Entries from a collection:
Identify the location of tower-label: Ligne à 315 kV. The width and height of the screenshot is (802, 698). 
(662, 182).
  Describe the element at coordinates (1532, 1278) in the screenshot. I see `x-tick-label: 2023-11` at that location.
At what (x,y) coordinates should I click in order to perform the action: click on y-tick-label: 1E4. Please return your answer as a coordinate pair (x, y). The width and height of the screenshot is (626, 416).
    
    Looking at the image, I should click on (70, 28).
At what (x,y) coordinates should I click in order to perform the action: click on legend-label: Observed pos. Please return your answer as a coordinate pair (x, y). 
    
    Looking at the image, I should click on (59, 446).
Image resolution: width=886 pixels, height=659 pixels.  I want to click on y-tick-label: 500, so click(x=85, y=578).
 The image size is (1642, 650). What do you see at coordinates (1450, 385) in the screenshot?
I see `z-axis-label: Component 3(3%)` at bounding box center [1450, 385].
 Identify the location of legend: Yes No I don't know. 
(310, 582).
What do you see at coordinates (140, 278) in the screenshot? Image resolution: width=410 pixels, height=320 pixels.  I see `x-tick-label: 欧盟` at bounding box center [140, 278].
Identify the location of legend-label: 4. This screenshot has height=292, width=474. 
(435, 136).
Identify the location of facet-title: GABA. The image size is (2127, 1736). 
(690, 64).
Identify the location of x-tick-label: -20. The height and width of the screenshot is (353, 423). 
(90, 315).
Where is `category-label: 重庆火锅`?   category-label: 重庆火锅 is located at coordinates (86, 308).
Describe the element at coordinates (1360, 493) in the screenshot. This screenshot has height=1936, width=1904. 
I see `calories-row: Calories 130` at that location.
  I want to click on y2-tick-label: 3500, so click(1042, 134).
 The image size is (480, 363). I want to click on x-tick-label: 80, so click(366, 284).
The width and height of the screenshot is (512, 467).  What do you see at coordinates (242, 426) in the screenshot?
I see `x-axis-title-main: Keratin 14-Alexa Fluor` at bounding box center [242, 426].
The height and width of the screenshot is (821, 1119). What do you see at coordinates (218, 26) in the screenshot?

What to produce: Write out each of the lines above exactly as they appear, with no changes.

Answer below:
Identify the location of tower-label: Ligne à 315 kV. The width and height of the screenshot is (802, 698). 
(662, 182).
  Describe the element at coordinates (1532, 1278) in the screenshot. I see `x-tick-label: 2023-11` at that location.
At what (x,y) coordinates should I click in order to perform the action: click on y-tick-label: 1E4. Please return your answer as a coordinate pair (x, y). The width and height of the screenshot is (626, 416).
    
    Looking at the image, I should click on (70, 28).
At what (x,y) coordinates should I click in order to perform the action: click on legend-label: Observed pos. Please return your answer as a coordinate pair (x, y). 
    
    Looking at the image, I should click on (59, 446).
Image resolution: width=886 pixels, height=659 pixels.  I want to click on y-tick-label: 500, so click(x=85, y=578).
 The image size is (1642, 650). What do you see at coordinates (1450, 385) in the screenshot?
I see `z-axis-label: Component 3(3%)` at bounding box center [1450, 385].
 Identify the location of legend: Yes No I don't know. 
(310, 582).
What do you see at coordinates (140, 278) in the screenshot? Image resolution: width=410 pixels, height=320 pixels.  I see `x-tick-label: 欧盟` at bounding box center [140, 278].
Identify the location of legend-label: 4. This screenshot has height=292, width=474. 
(435, 136).
Identify the location of facet-title: GABA. The image size is (2127, 1736). 
(690, 64).
Identify the location of x-tick-label: -20. The height and width of the screenshot is (353, 423). 
(90, 315).
Where is `category-label: 重庆火锅`?   category-label: 重庆火锅 is located at coordinates (86, 308).
Describe the element at coordinates (1360, 493) in the screenshot. This screenshot has height=1936, width=1904. 
I see `calories-row: Calories 130` at that location.
  I want to click on y2-tick-label: 3500, so click(1042, 134).
 The image size is (480, 363). I want to click on x-tick-label: 80, so click(366, 284).
The width and height of the screenshot is (512, 467).  What do you see at coordinates (242, 426) in the screenshot?
I see `x-axis-title-main: Keratin 14-Alexa Fluor` at bounding box center [242, 426].
The height and width of the screenshot is (821, 1119). What do you see at coordinates (218, 26) in the screenshot?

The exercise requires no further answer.